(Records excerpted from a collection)

======

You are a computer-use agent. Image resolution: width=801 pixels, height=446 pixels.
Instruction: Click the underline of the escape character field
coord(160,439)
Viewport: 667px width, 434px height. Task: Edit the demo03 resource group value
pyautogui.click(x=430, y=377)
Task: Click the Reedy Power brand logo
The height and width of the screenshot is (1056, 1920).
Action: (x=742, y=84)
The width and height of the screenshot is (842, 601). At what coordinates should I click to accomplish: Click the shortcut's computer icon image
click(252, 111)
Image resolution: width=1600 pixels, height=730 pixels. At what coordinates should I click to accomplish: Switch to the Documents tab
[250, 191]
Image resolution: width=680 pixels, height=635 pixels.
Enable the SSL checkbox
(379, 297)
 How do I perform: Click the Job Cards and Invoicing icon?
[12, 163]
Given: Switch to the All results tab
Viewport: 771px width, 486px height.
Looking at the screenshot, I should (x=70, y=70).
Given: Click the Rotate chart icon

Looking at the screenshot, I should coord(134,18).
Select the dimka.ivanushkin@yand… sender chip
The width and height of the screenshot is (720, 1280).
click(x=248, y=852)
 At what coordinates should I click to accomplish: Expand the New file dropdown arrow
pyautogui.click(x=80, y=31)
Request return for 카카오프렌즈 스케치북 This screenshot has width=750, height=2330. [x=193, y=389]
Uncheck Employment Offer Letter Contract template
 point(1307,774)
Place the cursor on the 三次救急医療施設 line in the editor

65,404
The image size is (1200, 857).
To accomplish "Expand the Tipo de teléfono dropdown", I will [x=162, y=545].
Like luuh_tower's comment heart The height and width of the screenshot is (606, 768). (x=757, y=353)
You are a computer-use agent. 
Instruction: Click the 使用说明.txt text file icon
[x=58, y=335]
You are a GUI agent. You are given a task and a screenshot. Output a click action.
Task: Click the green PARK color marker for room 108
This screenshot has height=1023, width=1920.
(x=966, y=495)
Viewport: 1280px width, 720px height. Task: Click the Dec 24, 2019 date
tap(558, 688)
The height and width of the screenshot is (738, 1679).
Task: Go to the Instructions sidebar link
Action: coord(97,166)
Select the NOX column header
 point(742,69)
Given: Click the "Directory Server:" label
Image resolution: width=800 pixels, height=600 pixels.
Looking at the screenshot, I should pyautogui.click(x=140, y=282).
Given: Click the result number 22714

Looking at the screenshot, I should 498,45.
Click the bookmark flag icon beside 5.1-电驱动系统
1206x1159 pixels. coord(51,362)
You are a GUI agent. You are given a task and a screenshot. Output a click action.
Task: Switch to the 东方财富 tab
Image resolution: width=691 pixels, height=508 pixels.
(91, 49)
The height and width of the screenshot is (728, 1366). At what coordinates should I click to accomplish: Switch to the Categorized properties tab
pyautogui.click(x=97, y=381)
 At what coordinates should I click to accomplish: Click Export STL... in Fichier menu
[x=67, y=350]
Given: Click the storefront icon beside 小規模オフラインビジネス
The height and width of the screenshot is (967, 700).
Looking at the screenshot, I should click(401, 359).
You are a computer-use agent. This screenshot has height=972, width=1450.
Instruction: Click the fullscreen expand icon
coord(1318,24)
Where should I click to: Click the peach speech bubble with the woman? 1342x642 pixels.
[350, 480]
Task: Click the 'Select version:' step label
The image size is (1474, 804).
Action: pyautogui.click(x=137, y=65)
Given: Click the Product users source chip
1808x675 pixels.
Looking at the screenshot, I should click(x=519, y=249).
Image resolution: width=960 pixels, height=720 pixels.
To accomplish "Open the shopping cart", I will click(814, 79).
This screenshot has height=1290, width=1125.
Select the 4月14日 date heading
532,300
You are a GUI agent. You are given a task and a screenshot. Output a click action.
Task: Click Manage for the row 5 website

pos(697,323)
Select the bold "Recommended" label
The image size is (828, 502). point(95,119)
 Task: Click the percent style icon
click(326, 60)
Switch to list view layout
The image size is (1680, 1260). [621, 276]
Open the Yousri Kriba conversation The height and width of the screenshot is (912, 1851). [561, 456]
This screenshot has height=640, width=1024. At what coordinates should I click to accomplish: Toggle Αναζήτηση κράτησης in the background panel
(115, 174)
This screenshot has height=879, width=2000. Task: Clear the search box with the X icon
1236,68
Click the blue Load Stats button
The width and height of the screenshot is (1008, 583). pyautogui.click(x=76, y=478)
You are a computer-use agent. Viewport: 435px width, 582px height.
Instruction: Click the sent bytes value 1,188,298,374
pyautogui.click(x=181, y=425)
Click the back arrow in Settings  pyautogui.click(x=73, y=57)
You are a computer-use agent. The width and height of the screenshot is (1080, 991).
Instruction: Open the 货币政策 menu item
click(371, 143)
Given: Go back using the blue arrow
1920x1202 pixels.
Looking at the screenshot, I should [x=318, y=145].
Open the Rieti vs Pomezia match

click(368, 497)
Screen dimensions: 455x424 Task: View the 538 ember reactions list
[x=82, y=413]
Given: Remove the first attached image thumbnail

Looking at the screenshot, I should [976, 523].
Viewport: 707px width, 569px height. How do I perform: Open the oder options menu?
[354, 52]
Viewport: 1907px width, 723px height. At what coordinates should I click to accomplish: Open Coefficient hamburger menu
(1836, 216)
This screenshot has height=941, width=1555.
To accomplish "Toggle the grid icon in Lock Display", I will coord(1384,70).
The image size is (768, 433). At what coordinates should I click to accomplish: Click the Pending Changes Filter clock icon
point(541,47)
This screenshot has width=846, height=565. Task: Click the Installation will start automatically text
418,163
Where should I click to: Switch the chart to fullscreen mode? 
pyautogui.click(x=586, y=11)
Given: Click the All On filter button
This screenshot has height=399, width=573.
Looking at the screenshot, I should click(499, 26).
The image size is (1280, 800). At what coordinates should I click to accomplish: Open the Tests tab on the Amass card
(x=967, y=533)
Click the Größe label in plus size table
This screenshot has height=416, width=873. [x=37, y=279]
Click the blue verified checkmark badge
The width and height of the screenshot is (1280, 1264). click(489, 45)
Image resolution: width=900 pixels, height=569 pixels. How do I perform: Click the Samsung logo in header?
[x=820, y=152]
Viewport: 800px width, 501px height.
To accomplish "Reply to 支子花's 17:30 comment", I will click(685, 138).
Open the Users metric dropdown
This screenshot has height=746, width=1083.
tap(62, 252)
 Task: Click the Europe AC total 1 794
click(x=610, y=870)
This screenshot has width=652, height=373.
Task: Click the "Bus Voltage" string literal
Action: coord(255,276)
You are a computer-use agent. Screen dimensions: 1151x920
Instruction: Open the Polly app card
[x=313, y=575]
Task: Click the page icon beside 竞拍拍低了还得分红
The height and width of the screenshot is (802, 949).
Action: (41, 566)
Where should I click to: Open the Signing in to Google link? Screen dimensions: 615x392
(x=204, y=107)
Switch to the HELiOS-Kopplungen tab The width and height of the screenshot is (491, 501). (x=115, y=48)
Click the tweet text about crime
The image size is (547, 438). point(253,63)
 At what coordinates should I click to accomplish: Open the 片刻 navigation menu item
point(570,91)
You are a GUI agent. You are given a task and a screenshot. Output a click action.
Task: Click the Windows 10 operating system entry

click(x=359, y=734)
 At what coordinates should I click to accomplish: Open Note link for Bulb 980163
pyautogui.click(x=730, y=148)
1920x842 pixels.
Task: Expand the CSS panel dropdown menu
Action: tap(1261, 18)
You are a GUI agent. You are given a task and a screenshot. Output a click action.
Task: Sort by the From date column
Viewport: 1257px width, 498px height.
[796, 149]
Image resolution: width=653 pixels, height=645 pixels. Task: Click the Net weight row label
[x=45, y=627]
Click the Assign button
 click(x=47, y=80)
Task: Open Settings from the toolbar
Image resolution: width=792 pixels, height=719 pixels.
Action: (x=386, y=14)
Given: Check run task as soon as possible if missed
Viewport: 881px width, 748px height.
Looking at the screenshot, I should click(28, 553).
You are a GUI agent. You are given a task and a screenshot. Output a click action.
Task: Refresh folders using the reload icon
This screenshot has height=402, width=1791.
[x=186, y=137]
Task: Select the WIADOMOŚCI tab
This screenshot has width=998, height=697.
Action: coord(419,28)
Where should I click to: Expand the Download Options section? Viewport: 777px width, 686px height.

======

Work task: Starting at the line above that holds "Task: Click the Europe AC total 1 794" and ending at the line that holds "Task: Click the page icon beside 竞拍拍低了还得分红", transcribe each line exactly and include no other lines.

Reply:
 Task: Click the Europe AC total 1 794
click(x=610, y=870)
This screenshot has width=652, height=373.
Task: Click the "Bus Voltage" string literal
Action: coord(255,276)
You are a computer-use agent. Screen dimensions: 1151x920
Instruction: Open the Polly app card
[x=313, y=575]
Task: Click the page icon beside 竞拍拍低了还得分红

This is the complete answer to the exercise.